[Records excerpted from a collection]
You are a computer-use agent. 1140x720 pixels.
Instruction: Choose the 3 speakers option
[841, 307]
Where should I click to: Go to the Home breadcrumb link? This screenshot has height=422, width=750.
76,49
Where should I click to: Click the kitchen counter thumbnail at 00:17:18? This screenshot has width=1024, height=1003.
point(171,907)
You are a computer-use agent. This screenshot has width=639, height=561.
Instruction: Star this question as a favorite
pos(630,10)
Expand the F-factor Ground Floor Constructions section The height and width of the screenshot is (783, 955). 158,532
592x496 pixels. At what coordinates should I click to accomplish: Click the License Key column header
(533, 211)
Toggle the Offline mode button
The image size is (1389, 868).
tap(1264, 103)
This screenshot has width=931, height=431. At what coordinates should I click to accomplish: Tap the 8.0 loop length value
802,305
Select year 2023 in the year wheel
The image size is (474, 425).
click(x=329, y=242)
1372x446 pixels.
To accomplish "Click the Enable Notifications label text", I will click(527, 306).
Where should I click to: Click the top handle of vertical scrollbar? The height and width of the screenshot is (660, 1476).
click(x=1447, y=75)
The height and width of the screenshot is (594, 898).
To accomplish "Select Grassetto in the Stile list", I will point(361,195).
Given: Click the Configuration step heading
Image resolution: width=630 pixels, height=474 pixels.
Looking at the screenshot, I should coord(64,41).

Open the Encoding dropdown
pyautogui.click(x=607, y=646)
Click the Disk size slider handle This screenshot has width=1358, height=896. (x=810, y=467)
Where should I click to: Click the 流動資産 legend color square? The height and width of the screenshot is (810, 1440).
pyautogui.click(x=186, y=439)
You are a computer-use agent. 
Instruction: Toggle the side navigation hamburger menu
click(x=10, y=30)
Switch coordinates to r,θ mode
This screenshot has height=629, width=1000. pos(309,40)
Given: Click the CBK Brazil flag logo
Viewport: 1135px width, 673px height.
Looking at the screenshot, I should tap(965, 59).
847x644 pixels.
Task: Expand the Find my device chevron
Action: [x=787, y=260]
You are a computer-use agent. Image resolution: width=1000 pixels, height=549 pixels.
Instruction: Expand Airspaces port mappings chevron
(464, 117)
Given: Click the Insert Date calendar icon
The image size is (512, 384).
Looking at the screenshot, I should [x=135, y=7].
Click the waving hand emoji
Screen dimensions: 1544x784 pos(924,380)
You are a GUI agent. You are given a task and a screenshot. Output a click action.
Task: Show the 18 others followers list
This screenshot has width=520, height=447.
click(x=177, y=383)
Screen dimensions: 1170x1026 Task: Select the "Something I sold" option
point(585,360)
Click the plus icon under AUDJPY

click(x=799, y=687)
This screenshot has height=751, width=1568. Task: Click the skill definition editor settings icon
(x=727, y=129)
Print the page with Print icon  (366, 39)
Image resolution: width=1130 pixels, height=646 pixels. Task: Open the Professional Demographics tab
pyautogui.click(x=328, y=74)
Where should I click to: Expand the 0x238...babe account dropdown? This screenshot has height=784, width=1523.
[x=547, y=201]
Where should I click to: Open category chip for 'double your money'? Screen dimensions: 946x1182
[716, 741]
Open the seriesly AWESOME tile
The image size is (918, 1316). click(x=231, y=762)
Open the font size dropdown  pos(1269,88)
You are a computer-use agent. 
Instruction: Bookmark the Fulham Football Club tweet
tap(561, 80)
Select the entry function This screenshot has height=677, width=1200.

**What this task involves:** Set all of the data down again exactly.

**Task output:**
You are a computer-use agent. 1140x720 pixels.
Instruction: Choose the 3 speakers option
[841, 307]
Where should I click to: Go to the Home breadcrumb link? This screenshot has height=422, width=750.
76,49
Where should I click to: Click the kitchen counter thumbnail at 00:17:18? This screenshot has width=1024, height=1003.
point(171,907)
You are a computer-use agent. This screenshot has width=639, height=561.
Instruction: Star this question as a favorite
pos(630,10)
Expand the F-factor Ground Floor Constructions section The height and width of the screenshot is (783, 955). 158,532
592x496 pixels. At what coordinates should I click to accomplish: Click the License Key column header
(533, 211)
Toggle the Offline mode button
The image size is (1389, 868).
tap(1264, 103)
This screenshot has width=931, height=431. At what coordinates should I click to accomplish: Tap the 8.0 loop length value
802,305
Select year 2023 in the year wheel
The image size is (474, 425).
click(x=329, y=242)
1372x446 pixels.
To accomplish "Click the Enable Notifications label text", I will click(527, 306).
Where should I click to: Click the top handle of vertical scrollbar? The height and width of the screenshot is (660, 1476).
click(x=1447, y=75)
The height and width of the screenshot is (594, 898).
To accomplish "Select Grassetto in the Stile list", I will point(361,195).
Given: Click the Configuration step heading
Image resolution: width=630 pixels, height=474 pixels.
Looking at the screenshot, I should coord(64,41).

Open the Encoding dropdown
pyautogui.click(x=607, y=646)
Click the Disk size slider handle This screenshot has width=1358, height=896. (x=810, y=467)
Where should I click to: Click the 流動資産 legend color square? The height and width of the screenshot is (810, 1440).
pyautogui.click(x=186, y=439)
You are a computer-use agent. 
Instruction: Toggle the side navigation hamburger menu
click(x=10, y=30)
Switch coordinates to r,θ mode
This screenshot has height=629, width=1000. pos(309,40)
Given: Click the CBK Brazil flag logo
Viewport: 1135px width, 673px height.
Looking at the screenshot, I should tap(965, 59).
847x644 pixels.
Task: Expand the Find my device chevron
Action: [x=787, y=260]
You are a computer-use agent. Image resolution: width=1000 pixels, height=549 pixels.
Instruction: Expand Airspaces port mappings chevron
(464, 117)
Given: Click the Insert Date calendar icon
The image size is (512, 384).
Looking at the screenshot, I should [x=135, y=7].
Click the waving hand emoji
Screen dimensions: 1544x784 pos(924,380)
You are a GUI agent. You are given a task and a screenshot. Output a click action.
Task: Show the 18 others followers list
This screenshot has width=520, height=447.
click(x=177, y=383)
Screen dimensions: 1170x1026 Task: Select the "Something I sold" option
point(585,360)
Click the plus icon under AUDJPY

click(x=799, y=687)
This screenshot has height=751, width=1568. Task: Click the skill definition editor settings icon
(x=727, y=129)
Print the page with Print icon  (366, 39)
Image resolution: width=1130 pixels, height=646 pixels. Task: Open the Professional Demographics tab
pyautogui.click(x=328, y=74)
Where should I click to: Expand the 0x238...babe account dropdown? This screenshot has height=784, width=1523.
[x=547, y=201]
Where should I click to: Open category chip for 'double your money'? Screen dimensions: 946x1182
[716, 741]
Open the seriesly AWESOME tile
The image size is (918, 1316). click(x=231, y=762)
Open the font size dropdown  pos(1269,88)
You are a computer-use agent. 
Instruction: Bookmark the Fulham Football Club tweet
tap(561, 80)
Select the entry function This screenshot has height=677, width=1200.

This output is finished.